TO DO: From the records below, output exactly the lines running from the line containing "Task: Click the Refresh button" through the line containing "This screenshot has width=1568, height=511.", and no others.

+++ DATA EXTRACTS

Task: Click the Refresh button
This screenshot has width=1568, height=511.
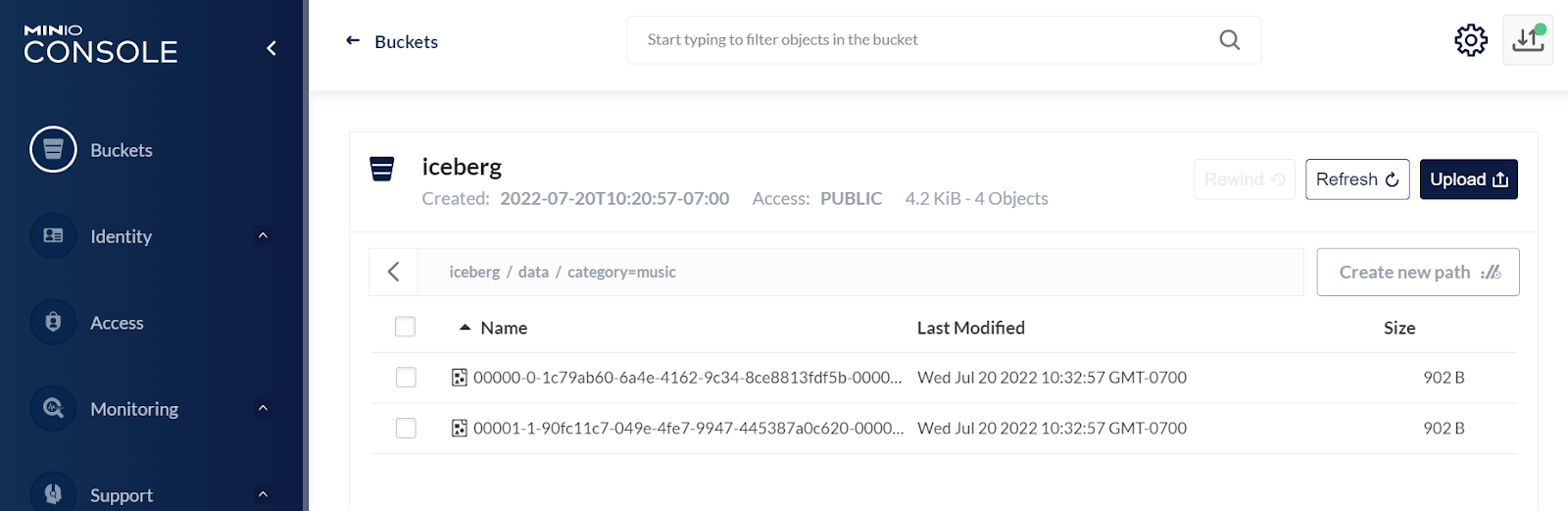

++++++
+++ DATA EXTRACTS

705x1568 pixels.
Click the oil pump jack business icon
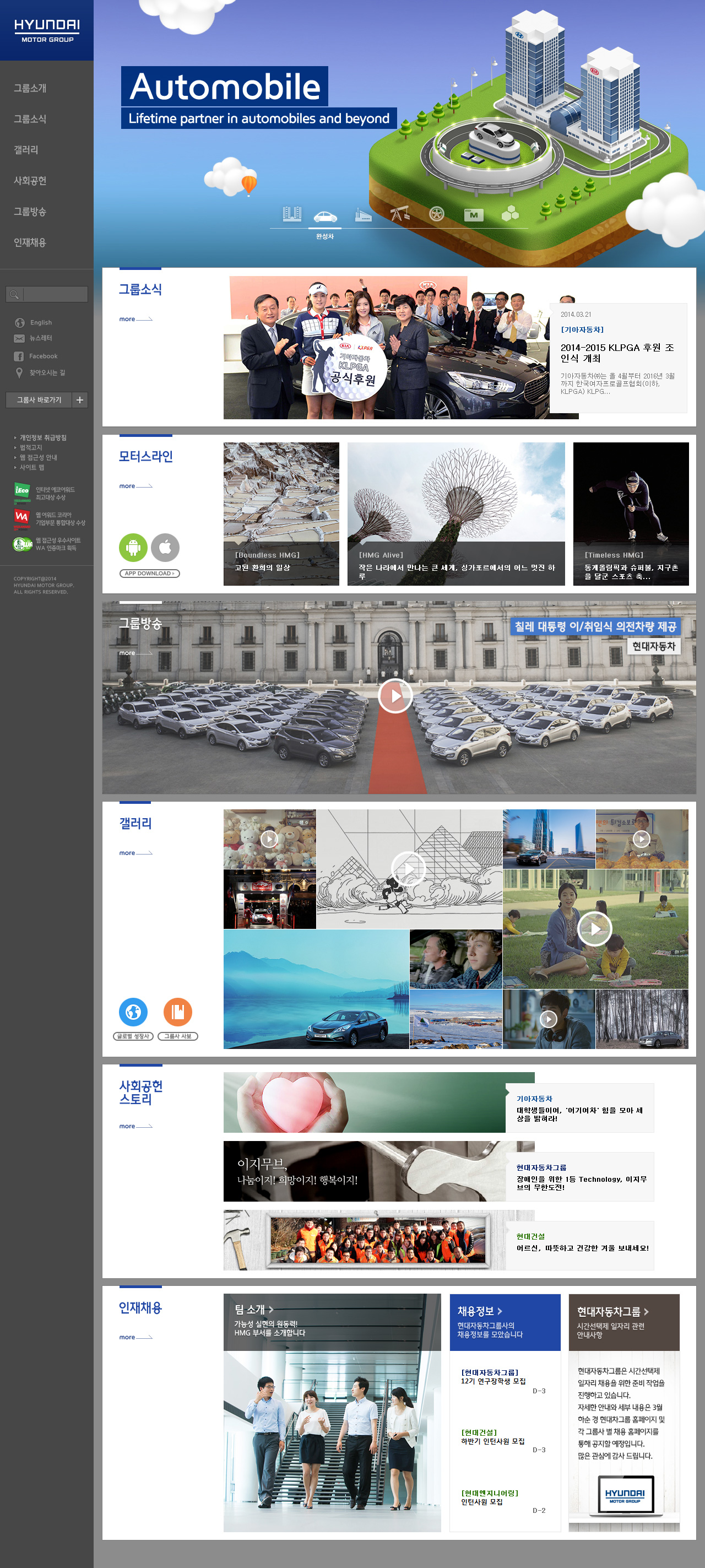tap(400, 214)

++++++
+++ DATA EXTRACTS

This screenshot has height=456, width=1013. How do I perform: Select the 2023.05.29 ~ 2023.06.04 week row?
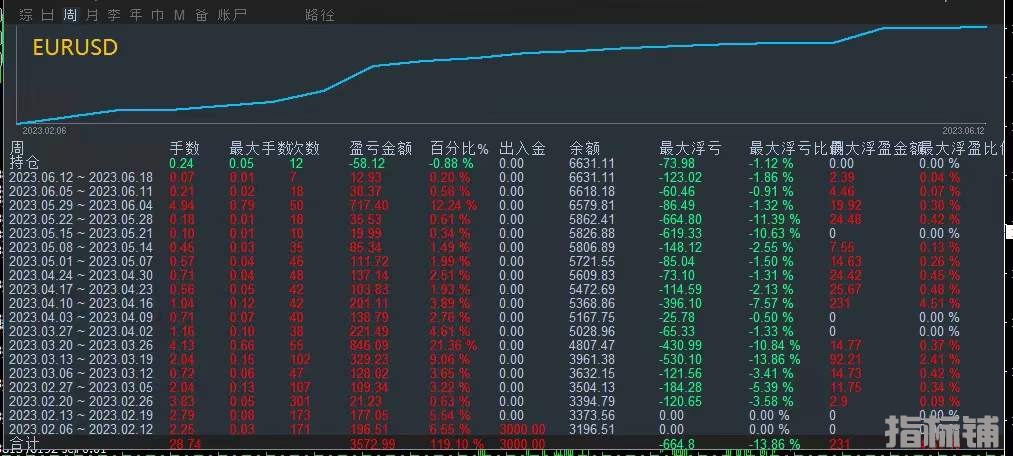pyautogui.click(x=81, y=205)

++++++

ANSWER FOR THE TASK:
Task: Click the Refresh button
This screenshot has width=1568, height=511.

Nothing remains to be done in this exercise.